### Problem to solve:
Render all of the material below as a Markdown table with two columns, Row and Content. Number each line in order and leave out blank lines.

### Extracted entries:
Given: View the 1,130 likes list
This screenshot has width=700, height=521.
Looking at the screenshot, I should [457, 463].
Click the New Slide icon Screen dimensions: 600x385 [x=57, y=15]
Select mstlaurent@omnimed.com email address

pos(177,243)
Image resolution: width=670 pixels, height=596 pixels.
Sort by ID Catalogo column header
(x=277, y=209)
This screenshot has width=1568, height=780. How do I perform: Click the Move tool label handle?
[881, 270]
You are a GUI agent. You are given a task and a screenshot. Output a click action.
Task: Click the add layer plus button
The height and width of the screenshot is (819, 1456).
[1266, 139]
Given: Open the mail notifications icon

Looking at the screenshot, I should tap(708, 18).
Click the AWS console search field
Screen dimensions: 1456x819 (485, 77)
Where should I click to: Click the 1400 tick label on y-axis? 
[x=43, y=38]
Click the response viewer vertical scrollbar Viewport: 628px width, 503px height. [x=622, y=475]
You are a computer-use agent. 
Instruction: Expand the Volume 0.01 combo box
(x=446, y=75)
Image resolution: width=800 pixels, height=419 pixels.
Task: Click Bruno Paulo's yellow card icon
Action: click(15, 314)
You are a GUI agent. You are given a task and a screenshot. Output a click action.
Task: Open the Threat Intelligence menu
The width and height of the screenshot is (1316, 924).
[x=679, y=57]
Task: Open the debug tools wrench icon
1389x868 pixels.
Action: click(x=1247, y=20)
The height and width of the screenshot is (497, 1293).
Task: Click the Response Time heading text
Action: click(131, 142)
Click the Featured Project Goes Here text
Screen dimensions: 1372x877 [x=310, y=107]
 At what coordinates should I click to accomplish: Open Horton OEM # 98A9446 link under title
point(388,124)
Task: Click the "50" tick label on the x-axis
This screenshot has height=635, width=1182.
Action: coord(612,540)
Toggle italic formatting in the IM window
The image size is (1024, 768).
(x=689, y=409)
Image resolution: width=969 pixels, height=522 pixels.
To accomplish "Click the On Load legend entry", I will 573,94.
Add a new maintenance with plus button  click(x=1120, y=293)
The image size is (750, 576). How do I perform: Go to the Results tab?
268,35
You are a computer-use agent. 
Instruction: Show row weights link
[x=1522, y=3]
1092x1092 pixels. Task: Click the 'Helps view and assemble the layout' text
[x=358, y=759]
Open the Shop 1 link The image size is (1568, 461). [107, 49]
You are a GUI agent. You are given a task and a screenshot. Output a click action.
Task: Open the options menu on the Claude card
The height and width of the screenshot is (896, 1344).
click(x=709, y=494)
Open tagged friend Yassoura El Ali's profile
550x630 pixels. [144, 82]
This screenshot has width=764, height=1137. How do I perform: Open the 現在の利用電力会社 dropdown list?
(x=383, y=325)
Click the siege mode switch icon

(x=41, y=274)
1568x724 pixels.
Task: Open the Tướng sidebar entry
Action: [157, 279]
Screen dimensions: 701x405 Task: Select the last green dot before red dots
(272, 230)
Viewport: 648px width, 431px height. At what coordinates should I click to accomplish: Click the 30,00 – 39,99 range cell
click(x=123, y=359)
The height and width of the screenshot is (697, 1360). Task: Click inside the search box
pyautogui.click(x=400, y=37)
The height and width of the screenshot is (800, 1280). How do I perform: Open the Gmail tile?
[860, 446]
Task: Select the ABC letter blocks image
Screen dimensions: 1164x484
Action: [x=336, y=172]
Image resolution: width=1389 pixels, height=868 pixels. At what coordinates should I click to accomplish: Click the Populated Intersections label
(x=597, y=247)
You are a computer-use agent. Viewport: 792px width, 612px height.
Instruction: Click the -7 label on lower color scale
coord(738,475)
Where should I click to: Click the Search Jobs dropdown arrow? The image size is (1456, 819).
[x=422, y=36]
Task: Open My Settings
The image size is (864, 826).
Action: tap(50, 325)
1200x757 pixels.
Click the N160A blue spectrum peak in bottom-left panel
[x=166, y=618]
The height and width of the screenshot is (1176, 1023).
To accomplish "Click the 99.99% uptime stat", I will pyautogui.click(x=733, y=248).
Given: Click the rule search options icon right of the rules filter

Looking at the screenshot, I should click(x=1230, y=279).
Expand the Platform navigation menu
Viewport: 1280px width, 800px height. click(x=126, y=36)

### Written answer:
| Row | Content |
|---|---|
| 1 | Given: View the 1,130 likes list |
| 2 | This screenshot has width=700, height=521. |
| 3 | Looking at the screenshot, I should [457, 463]. |
| 4 | Click the New Slide icon Screen dimensions: 600x385 [x=57, y=15] |
| 5 | Select mstlaurent@omnimed.com email address |
| 6 | pos(177,243) |
| 7 | Image resolution: width=670 pixels, height=596 pixels. |
| 8 | Sort by ID Catalogo column header |
| 9 | (x=277, y=209) |
| 10 | This screenshot has width=1568, height=780. How do I perform: Click the Move tool label handle? |
| 11 | [881, 270] |
| 12 | You are a GUI agent. You are given a task and a screenshot. Output a click action. |
| 13 | Task: Click the add layer plus button |
| 14 | The height and width of the screenshot is (819, 1456). |
| 15 | [1266, 139] |
| 16 | Given: Open the mail notifications icon |
| 17 | Looking at the screenshot, I should tap(708, 18). |
| 18 | Click the AWS console search field |
| 19 | Screen dimensions: 1456x819 (485, 77) |
| 20 | Where should I click to: Click the 1400 tick label on y-axis?  |
| 21 | [x=43, y=38] |
| 22 | Click the response viewer vertical scrollbar Viewport: 628px width, 503px height. [x=622, y=475] |
| 23 | You are a computer-use agent.  |
| 24 | Instruction: Expand the Volume 0.01 combo box |
| 25 | (x=446, y=75) |
| 26 | Image resolution: width=800 pixels, height=419 pixels. |
| 27 | Task: Click Bruno Paulo's yellow card icon |
| 28 | Action: click(15, 314) |
| 29 | You are a GUI agent. You are given a task and a screenshot. Output a click action. |
| 30 | Task: Open the Threat Intelligence menu |
| 31 | The width and height of the screenshot is (1316, 924). |
| 32 | [x=679, y=57] |
| 33 | Task: Open the debug tools wrench icon |
| 34 | 1389x868 pixels. |
| 35 | Action: click(x=1247, y=20) |
| 36 | The height and width of the screenshot is (497, 1293). |
| 37 | Task: Click the Response Time heading text |
| 38 | Action: click(131, 142) |
| 39 | Click the Featured Project Goes Here text |
| 40 | Screen dimensions: 1372x877 [x=310, y=107] |
| 41 |  At what coordinates should I click to accomplish: Open Horton OEM # 98A9446 link under title |
| 42 | point(388,124) |
| 43 | Task: Click the "50" tick label on the x-axis |
| 44 | This screenshot has height=635, width=1182. |
| 45 | Action: coord(612,540) |
| 46 | Toggle italic formatting in the IM window |
| 47 | The image size is (1024, 768). |
| 48 | (x=689, y=409) |
| 49 | Image resolution: width=969 pixels, height=522 pixels. |
| 50 | To accomplish "Click the On Load legend entry", I will 573,94. |
| 51 | Add a new maintenance with plus button  click(x=1120, y=293) |
| 52 | The image size is (750, 576). How do I perform: Go to the Results tab? |
| 53 | 268,35 |
| 54 | You are a computer-use agent.  |
| 55 | Instruction: Show row weights link |
| 56 | [x=1522, y=3] |
| 57 | 1092x1092 pixels. Task: Click the 'Helps view and assemble the layout' text |
| 58 | [x=358, y=759] |
| 59 | Open the Shop 1 link The image size is (1568, 461). [107, 49] |
| 60 | You are a GUI agent. You are given a task and a screenshot. Output a click action. |
| 61 | Task: Open the options menu on the Claude card |
| 62 | The height and width of the screenshot is (896, 1344). |
| 63 | click(x=709, y=494) |
| 64 | Open tagged friend Yassoura El Ali's profile |
| 65 | 550x630 pixels. [144, 82] |
| 66 | This screenshot has width=764, height=1137. How do I perform: Open the 現在の利用電力会社 dropdown list? |
| 67 | (x=383, y=325) |
| 68 | Click the siege mode switch icon |
| 69 | (x=41, y=274) |
| 70 | 1568x724 pixels. |
| 71 | Task: Open the Tướng sidebar entry |
| 72 | Action: [157, 279] |
| 73 | Screen dimensions: 701x405 Task: Select the last green dot before red dots |
| 74 | (272, 230) |
| 75 | Viewport: 648px width, 431px height. At what coordinates should I click to accomplish: Click the 30,00 – 39,99 range cell |
| 76 | click(x=123, y=359) |
| 77 | The height and width of the screenshot is (697, 1360). Task: Click inside the search box |
| 78 | pyautogui.click(x=400, y=37) |
| 79 | The height and width of the screenshot is (800, 1280). How do I perform: Open the Gmail tile? |
| 80 | [860, 446] |
| 81 | Task: Select the ABC letter blocks image |
| 82 | Screen dimensions: 1164x484 |
| 83 | Action: [x=336, y=172] |
| 84 | Image resolution: width=1389 pixels, height=868 pixels. At what coordinates should I click to accomplish: Click the Populated Intersections label |
| 85 | (x=597, y=247) |
| 86 | You are a computer-use agent. Viewport: 792px width, 612px height. |
| 87 | Instruction: Click the -7 label on lower color scale |
| 88 | coord(738,475) |
| 89 | Where should I click to: Click the Search Jobs dropdown arrow? The image size is (1456, 819). |
| 90 | [x=422, y=36] |
| 91 | Task: Open My Settings |
| 92 | The image size is (864, 826). |
| 93 | Action: tap(50, 325) |
| 94 | 1200x757 pixels. |
| 95 | Click the N160A blue spectrum peak in bottom-left panel |
| 96 | [x=166, y=618] |
| 97 | The height and width of the screenshot is (1176, 1023). |
| 98 | To accomplish "Click the 99.99% uptime stat", I will pyautogui.click(x=733, y=248). |
| 99 | Given: Click the rule search options icon right of the rules filter |
| 100 | Looking at the screenshot, I should click(x=1230, y=279). |
| 101 | Expand the Platform navigation menu |
| 102 | Viewport: 1280px width, 800px height. click(x=126, y=36) |